▶ WHAT THIS TASK INVOLVES
Give these lines as a JSON list of strings, one per line, leaving out blank lines. Include every one of the rows.

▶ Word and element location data

===============

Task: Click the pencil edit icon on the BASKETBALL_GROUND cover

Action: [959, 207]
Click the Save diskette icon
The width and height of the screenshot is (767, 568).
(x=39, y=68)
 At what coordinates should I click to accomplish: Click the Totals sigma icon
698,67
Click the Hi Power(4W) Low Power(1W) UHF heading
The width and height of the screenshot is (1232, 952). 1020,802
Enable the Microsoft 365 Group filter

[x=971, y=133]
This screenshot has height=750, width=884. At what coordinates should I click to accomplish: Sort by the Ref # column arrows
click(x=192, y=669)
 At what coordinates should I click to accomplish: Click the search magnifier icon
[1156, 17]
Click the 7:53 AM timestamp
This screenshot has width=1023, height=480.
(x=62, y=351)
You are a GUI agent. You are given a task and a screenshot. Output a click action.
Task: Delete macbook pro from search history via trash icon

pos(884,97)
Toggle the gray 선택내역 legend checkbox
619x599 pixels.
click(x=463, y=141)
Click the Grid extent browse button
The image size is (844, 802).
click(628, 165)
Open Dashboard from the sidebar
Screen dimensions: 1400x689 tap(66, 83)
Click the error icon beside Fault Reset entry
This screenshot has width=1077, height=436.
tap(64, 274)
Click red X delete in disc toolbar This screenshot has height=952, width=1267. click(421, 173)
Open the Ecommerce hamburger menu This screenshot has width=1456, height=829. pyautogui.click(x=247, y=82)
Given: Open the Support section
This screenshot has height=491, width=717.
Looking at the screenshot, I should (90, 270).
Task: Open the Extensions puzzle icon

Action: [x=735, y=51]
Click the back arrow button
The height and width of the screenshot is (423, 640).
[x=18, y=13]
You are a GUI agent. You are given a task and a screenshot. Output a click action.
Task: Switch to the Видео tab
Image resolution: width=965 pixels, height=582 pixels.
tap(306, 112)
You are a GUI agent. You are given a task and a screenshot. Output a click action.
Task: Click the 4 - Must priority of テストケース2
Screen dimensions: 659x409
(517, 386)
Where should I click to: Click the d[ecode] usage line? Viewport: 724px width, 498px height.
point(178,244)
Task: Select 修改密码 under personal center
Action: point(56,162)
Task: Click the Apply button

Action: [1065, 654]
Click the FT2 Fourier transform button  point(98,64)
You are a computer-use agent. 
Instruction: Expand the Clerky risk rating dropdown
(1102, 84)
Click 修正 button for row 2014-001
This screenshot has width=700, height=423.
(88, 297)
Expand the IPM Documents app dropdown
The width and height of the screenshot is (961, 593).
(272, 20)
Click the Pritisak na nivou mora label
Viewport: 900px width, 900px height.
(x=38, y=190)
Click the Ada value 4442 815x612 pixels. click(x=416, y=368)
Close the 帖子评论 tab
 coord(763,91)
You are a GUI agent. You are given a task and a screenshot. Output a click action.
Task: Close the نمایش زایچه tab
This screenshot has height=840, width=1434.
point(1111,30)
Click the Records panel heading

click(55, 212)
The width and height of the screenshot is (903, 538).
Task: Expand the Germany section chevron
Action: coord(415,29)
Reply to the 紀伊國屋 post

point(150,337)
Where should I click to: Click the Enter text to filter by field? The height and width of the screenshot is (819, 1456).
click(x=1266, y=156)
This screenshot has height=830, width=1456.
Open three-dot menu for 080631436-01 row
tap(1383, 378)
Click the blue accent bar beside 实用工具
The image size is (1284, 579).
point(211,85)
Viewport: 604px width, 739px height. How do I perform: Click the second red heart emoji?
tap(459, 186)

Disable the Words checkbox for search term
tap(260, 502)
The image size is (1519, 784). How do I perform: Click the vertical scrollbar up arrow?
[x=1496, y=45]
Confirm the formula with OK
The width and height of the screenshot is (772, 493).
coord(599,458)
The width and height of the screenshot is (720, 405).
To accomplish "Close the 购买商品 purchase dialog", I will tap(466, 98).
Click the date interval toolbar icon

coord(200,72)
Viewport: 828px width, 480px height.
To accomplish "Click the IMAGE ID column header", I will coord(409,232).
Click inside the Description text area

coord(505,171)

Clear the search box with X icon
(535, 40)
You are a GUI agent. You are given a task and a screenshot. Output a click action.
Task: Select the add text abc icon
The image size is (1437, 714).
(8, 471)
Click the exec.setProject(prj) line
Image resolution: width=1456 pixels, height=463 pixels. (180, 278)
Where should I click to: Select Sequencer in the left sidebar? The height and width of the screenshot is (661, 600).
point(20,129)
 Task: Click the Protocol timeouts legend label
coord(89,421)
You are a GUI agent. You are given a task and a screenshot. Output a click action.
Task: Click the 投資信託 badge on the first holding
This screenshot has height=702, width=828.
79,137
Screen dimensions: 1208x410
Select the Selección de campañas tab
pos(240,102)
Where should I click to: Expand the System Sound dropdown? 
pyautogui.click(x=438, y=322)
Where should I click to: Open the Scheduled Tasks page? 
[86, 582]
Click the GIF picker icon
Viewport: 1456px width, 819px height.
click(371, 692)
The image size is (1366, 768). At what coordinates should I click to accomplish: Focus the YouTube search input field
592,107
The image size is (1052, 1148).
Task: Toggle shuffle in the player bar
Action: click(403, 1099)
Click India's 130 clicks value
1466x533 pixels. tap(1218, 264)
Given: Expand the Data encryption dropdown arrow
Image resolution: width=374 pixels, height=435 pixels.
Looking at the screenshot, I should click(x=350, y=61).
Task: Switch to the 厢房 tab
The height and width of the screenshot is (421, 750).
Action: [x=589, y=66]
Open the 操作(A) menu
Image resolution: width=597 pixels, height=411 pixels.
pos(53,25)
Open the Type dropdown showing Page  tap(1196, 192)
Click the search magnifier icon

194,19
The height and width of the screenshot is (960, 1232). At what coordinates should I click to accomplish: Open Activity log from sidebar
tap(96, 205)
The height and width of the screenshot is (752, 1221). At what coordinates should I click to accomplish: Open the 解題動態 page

===============

▶ WRITTEN ANSWER
[
  "Task: Click the pencil edit icon on the BASKETBALL_GROUND cover",
  "Action: [959, 207]",
  "Click the Save diskette icon",
  "The width and height of the screenshot is (767, 568).",
  "(x=39, y=68)",
  " At what coordinates should I click to accomplish: Click the Totals sigma icon",
  "698,67",
  "Click the Hi Power(4W) Low Power(1W) UHF heading",
  "The width and height of the screenshot is (1232, 952). 1020,802",
  "Enable the Microsoft 365 Group filter",
  "[x=971, y=133]",
  "This screenshot has height=750, width=884. At what coordinates should I click to accomplish: Sort by the Ref # column arrows",
  "click(x=192, y=669)",
  " At what coordinates should I click to accomplish: Click the search magnifier icon",
  "[1156, 17]",
  "Click the 7:53 AM timestamp",
  "This screenshot has width=1023, height=480.",
  "(x=62, y=351)",
  "You are a GUI agent. You are given a task and a screenshot. Output a click action.",
  "Task: Delete macbook pro from search history via trash icon",
  "pos(884,97)",
  "Toggle the gray 선택내역 legend checkbox",
  "619x599 pixels.",
  "click(x=463, y=141)",
  "Click the Grid extent browse button",
  "The image size is (844, 802).",
  "click(628, 165)",
  "Open Dashboard from the sidebar",
  "Screen dimensions: 1400x689 tap(66, 83)",
  "Click the error icon beside Fault Reset entry",
  "This screenshot has width=1077, height=436.",
  "tap(64, 274)",
  "Click red X delete in disc toolbar This screenshot has height=952, width=1267. click(421, 173)",
  "Open the Ecommerce hamburger menu This screenshot has width=1456, height=829. pyautogui.click(x=247, y=82)",
  "Given: Open the Support section",
  "This screenshot has height=491, width=717.",
  "Looking at the screenshot, I should (90, 270).",
  "Task: Open the Extensions puzzle icon",
  "Action: [x=735, y=51]",
  "Click the back arrow button",
  "The height and width of the screenshot is (423, 640).",
  "[x=18, y=13]",
  "You are a GUI agent. You are given a task and a screenshot. Output a click action.",
  "Task: Switch to the Видео tab",
  "Image resolution: width=965 pixels, height=582 pixels.",
  "tap(306, 112)",
  "You are a GUI agent. You are given a task and a screenshot. Output a click action.",
  "Task: Click the 4 - Must priority of テストケース2",
  "Screen dimensions: 659x409",
  "(517, 386)",
  "Where should I click to: Click the d[ecode] usage line? Viewport: 724px width, 498px height.",
  "point(178,244)",
  "Task: Select 修改密码 under personal center",
  "Action: point(56,162)",
  "Task: Click the Apply button",
  "Action: [1065, 654]",
  "Click the FT2 Fourier transform button  point(98,64)",
  "You are a computer-use agent. ",
  "Instruction: Expand the Clerky risk rating dropdown",
  "(1102, 84)",
  "Click 修正 button for row 2014-001",
  "This screenshot has width=700, height=423.",
  "(88, 297)",
  "Expand the IPM Documents app dropdown",
  "The width and height of the screenshot is (961, 593).",
  "(272, 20)",
  "Click the Pritisak na nivou mora label",
  "Viewport: 900px width, 900px height.",
  "(x=38, y=190)",
  "Click the Ada value 4442 815x612 pixels. click(x=416, y=368)",
  "Close the 帖子评论 tab",
  " coord(763,91)",
  "You are a GUI agent. You are given a task and a screenshot. Output a click action.",
  "Task: Close the نمایش زایچه tab",
  "This screenshot has height=840, width=1434.",
  "point(1111,30)",
  "Click the Records panel heading",
  "click(55, 212)",
  "The width and height of the screenshot is (903, 538).",
  "Task: Expand the Germany section chevron",
  "Action: coord(415,29)",
  "Reply to the 紀伊國屋 post",
  "point(150,337)",
  "Where should I click to: Click the Enter text to filter by field? The height and width of the screenshot is (819, 1456).",
  "click(x=1266, y=156)",
  "This screenshot has height=830, width=1456.",
  "Open three-dot menu for 080631436-01 row",
  "tap(1383, 378)",
  "Click the blue accent bar beside 实用工具",
  "The image size is (1284, 579).",
  "point(211,85)",
  "Viewport: 604px width, 739px height. How do I perform: Click the second red heart emoji?",
  "tap(459, 186)",
  "Disable the Words checkbox for search term",
  "tap(260, 502)",
  "The image size is (1519, 784). How do I perform: Click the vertical scrollbar up arrow?",
  "[x=1496, y=45]",
  "Confirm the formula with OK",
  "The width and height of the screenshot is (772, 493).",
  "coord(599,458)",
  "The width and height of the screenshot is (720, 405).",
  "To accomplish \"Close the 购买商品 purchase dialog\", I will tap(466, 98).",
  "Click the date interval toolbar icon",
  "coord(200,72)",
  "Viewport: 828px width, 480px height.",
  "To accomplish \"Click the IMAGE ID column header\", I will coord(409,232).",
  "Click inside the Description text area",
  "coord(505,171)",
  "Clear the search box with X icon",
  "(535, 40)",
  "You are a GUI agent. You are given a task and a screenshot. Output a click action.",
  "Task: Select the add text abc icon",
  "The image size is (1437, 714).",
  "(8, 471)",
  "Click the exec.setProject(prj) line",
  "Image resolution: width=1456 pixels, height=463 pixels. (180, 278)",
  "Where should I click to: Select Sequencer in the left sidebar? The height and width of the screenshot is (661, 600).",
  "point(20,129)",
  " Task: Click the Protocol timeouts legend label",
  "coord(89,421)",
  "You are a GUI agent. You are given a task and a screenshot. Output a click action.",
  "Task: Click the 投資信託 badge on the first holding",
  "This screenshot has height=702, width=828.",
  "79,137",
  "Screen dimensions: 1208x410",
  "Select the Selección de campañas tab",
  "pos(240,102)",
  "Where should I click to: Expand the System Sound dropdown? ",
  "pyautogui.click(x=438, y=322)",
  "Where should I click to: Open the Scheduled Tasks page? ",
  "[86, 582]",
  "Click the GIF picker icon",
  "Viewport: 1456px width, 819px height.",
  "click(371, 692)",
  "The image size is (1366, 768). At what coordinates should I click to accomplish: Focus the YouTube search input field",
  "592,107",
  "The image size is (1052, 1148).",
  "Task: Toggle shuffle in the player bar",
  "Action: click(403, 1099)",
  "Click India's 130 clicks value",
  "1466x533 pixels. tap(1218, 264)",
  "Given: Expand the Data encryption dropdown arrow",
  "Image resolution: width=374 pixels, height=435 pixels.",
  "Looking at the screenshot, I should click(x=350, y=61).",
  "Task: Switch to the 厢房 tab",
  "The height and width of the screenshot is (421, 750).",
  "Action: [x=589, y=66]",
  "Open the 操作(A) menu",
  "Image resolution: width=597 pixels, height=411 pixels.",
  "pos(53,25)",
  "Open the Type dropdown showing Page  tap(1196, 192)",
  "Click the search magnifier icon",
  "194,19",
  "The height and width of the screenshot is (960, 1232). At what coordinates should I click to accomplish: Open Activity log from sidebar",
  "tap(96, 205)",
  "The height and width of the screenshot is (752, 1221). At what coordinates should I click to accomplish: Open the 解題動態 page"
]